» **Objective**: Please copy the lines of the items below word for word, starting at the line containing "Where should I" and ending at the line containing "(x=57, y=272)", with both of those lines included. Leave the pictures out.

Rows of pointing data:
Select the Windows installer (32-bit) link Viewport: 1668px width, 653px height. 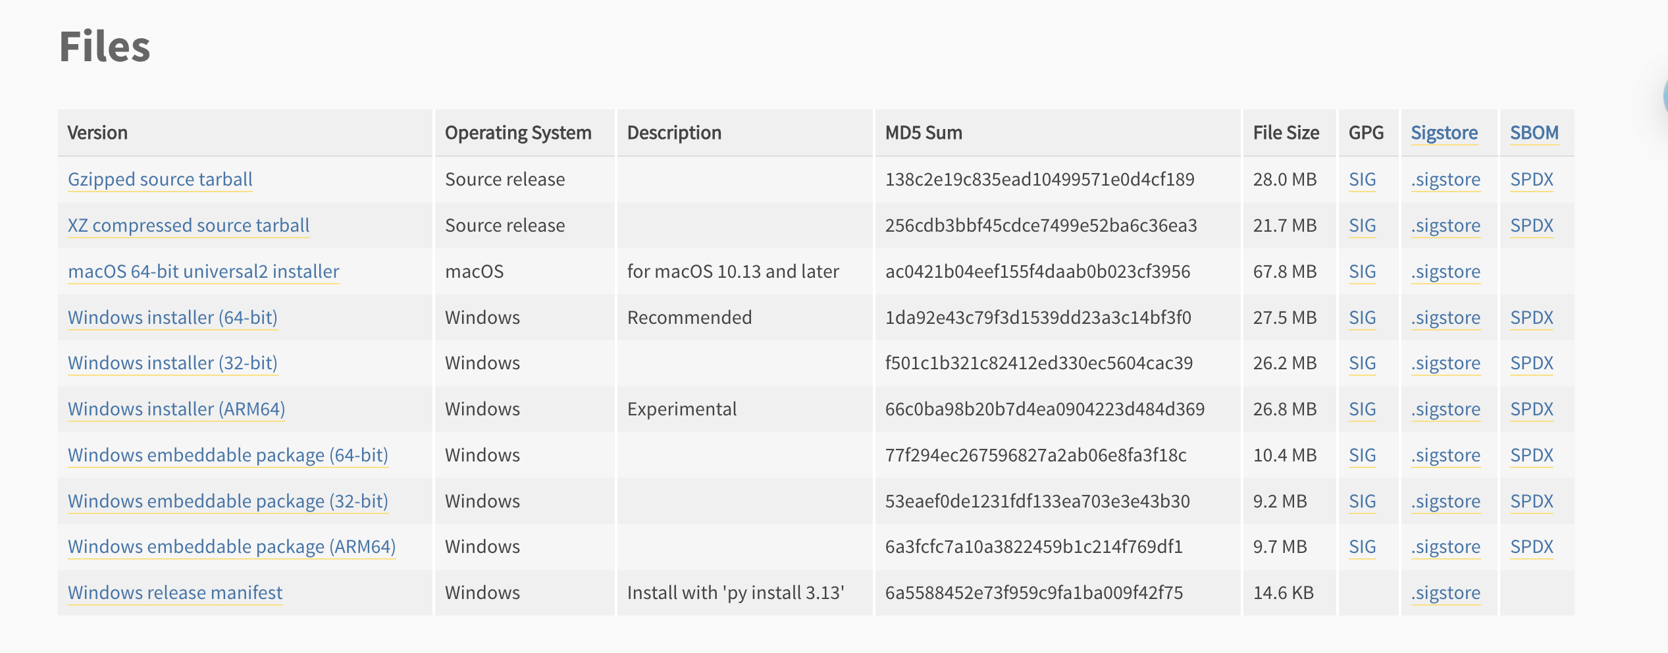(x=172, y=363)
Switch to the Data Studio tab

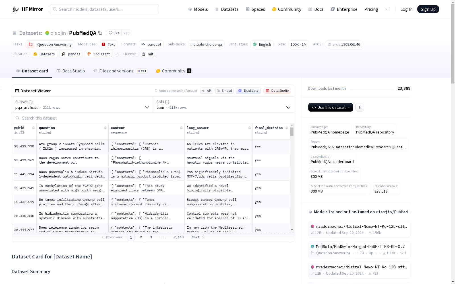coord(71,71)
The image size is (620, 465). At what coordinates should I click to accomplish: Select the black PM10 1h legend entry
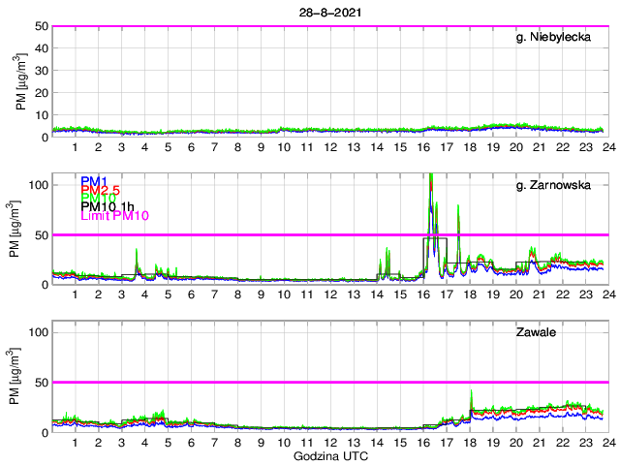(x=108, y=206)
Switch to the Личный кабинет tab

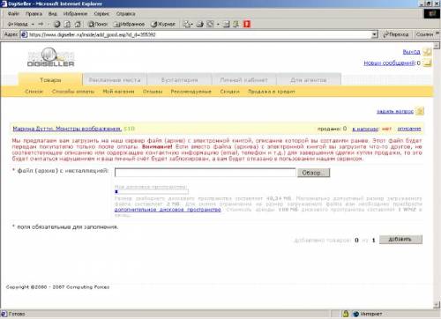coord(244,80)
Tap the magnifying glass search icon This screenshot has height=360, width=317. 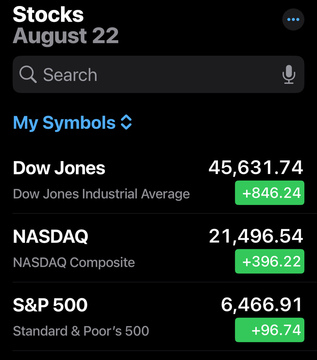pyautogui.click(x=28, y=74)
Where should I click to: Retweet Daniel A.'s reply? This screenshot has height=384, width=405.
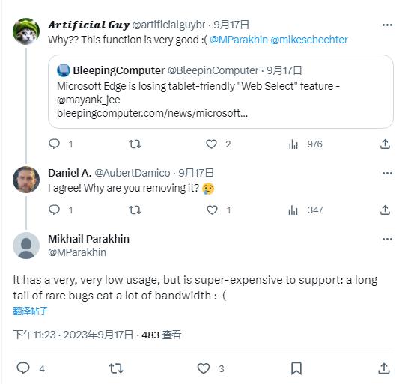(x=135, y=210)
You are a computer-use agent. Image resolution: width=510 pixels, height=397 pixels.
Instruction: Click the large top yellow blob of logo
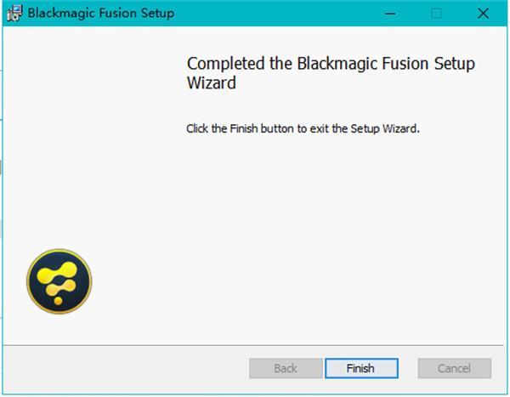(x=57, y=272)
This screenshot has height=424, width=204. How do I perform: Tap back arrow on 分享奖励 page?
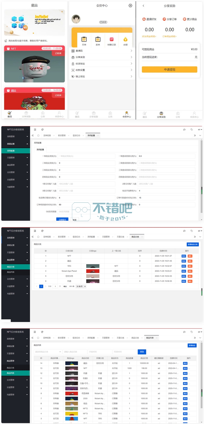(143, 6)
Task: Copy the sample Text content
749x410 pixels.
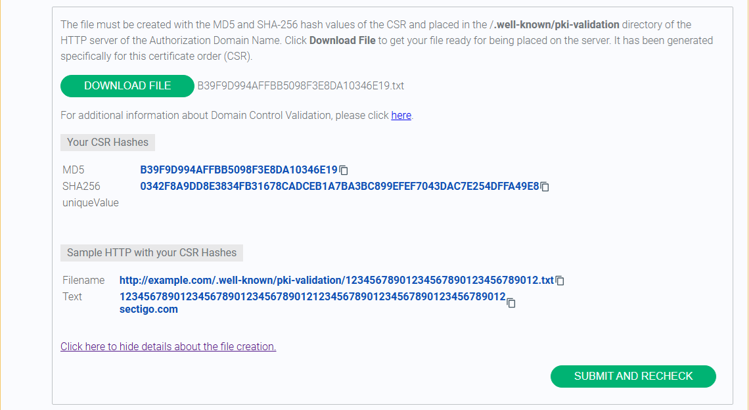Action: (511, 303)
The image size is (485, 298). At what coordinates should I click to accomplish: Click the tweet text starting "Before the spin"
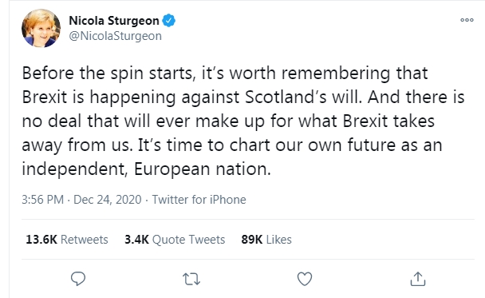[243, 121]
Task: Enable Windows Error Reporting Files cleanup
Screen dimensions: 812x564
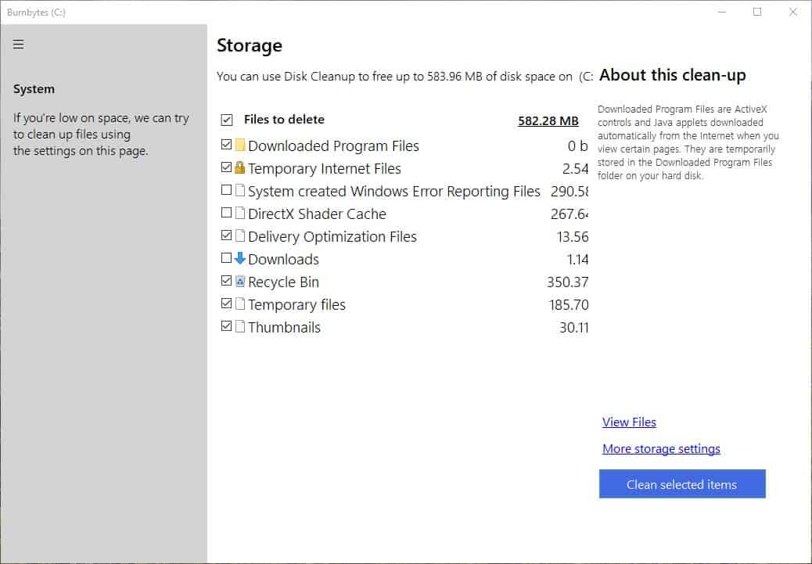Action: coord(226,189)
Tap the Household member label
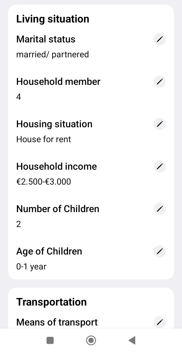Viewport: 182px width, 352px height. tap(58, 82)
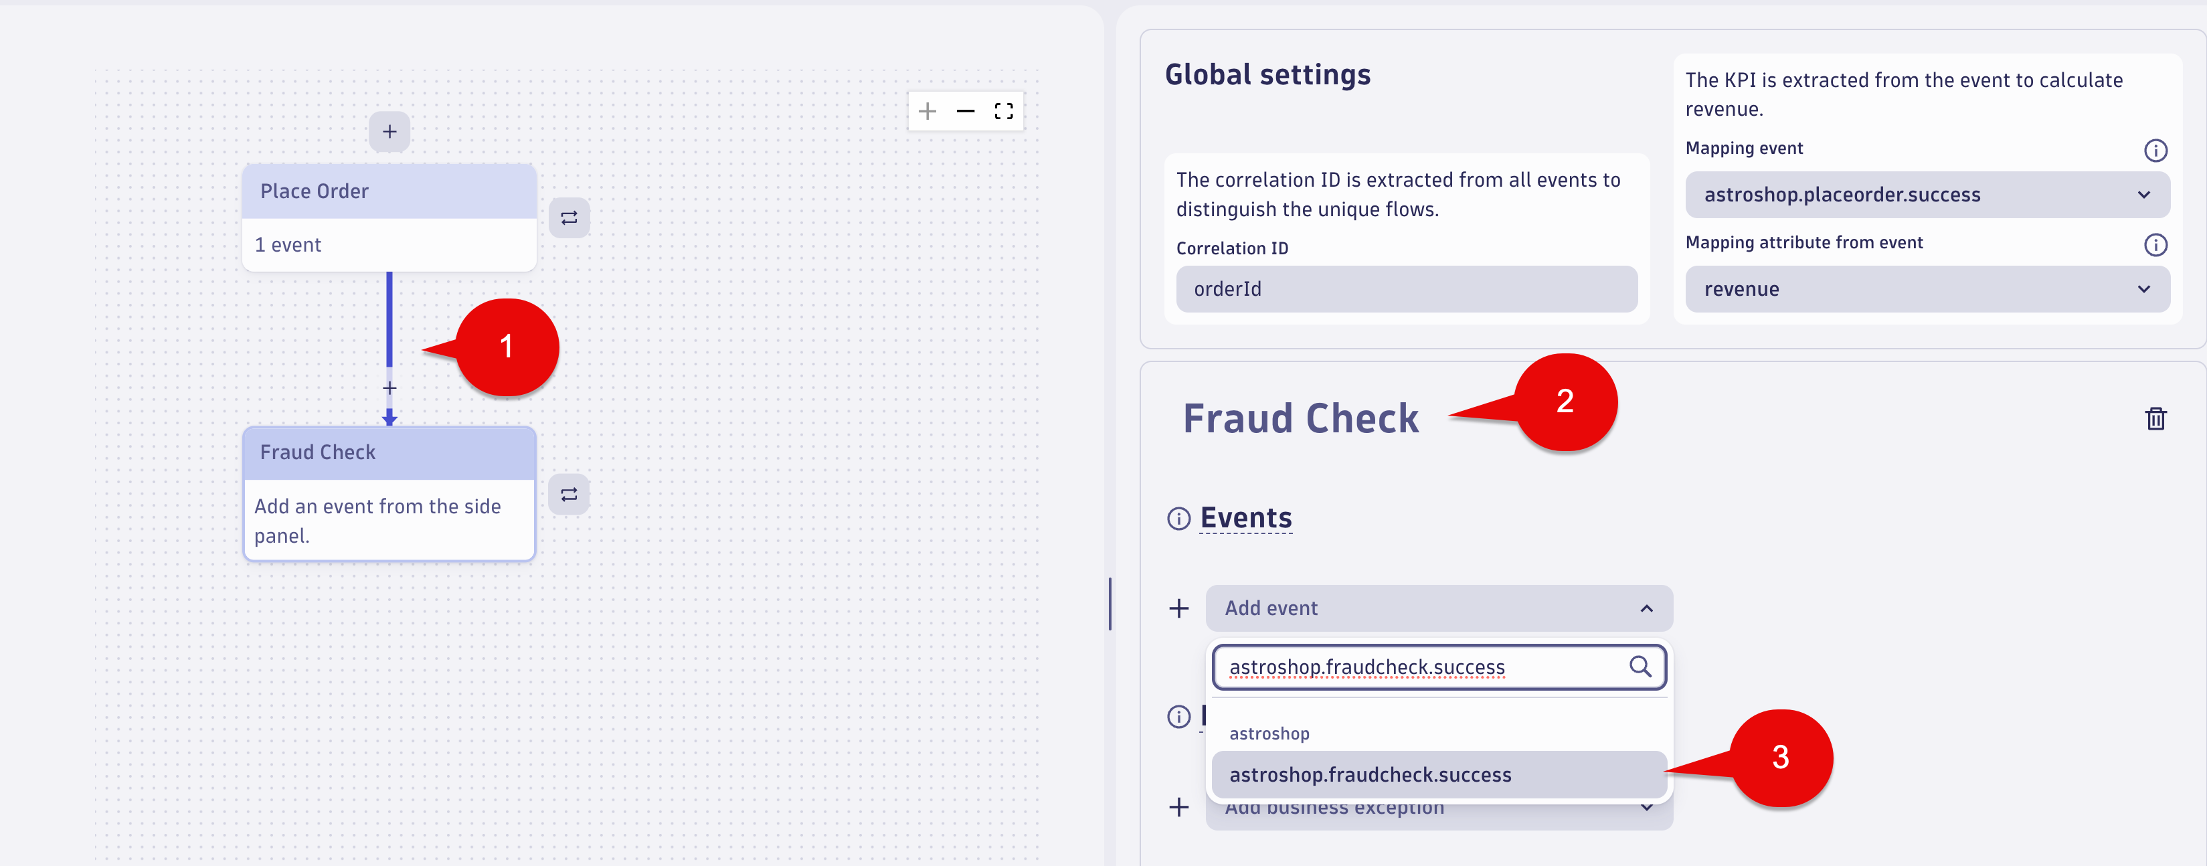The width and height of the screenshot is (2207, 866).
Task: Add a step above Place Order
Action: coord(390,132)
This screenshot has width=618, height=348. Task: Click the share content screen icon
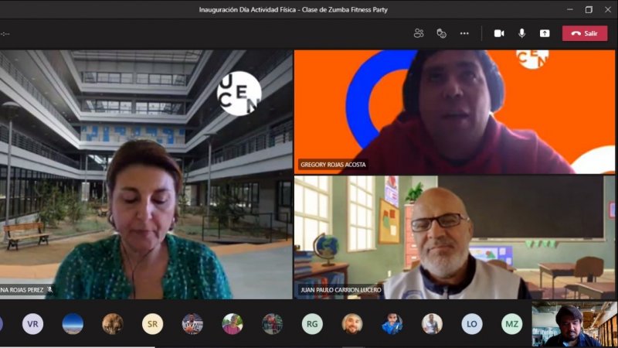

» **Exercise solution**:
Where should I click to: Retweet Daniel A.'s reply? This screenshot has height=384, width=405.
(x=135, y=210)
You are a computer-use agent. Image resolution: width=510 pixels, height=397 pixels.
Instruction: Click the large top yellow blob of logo
(x=57, y=272)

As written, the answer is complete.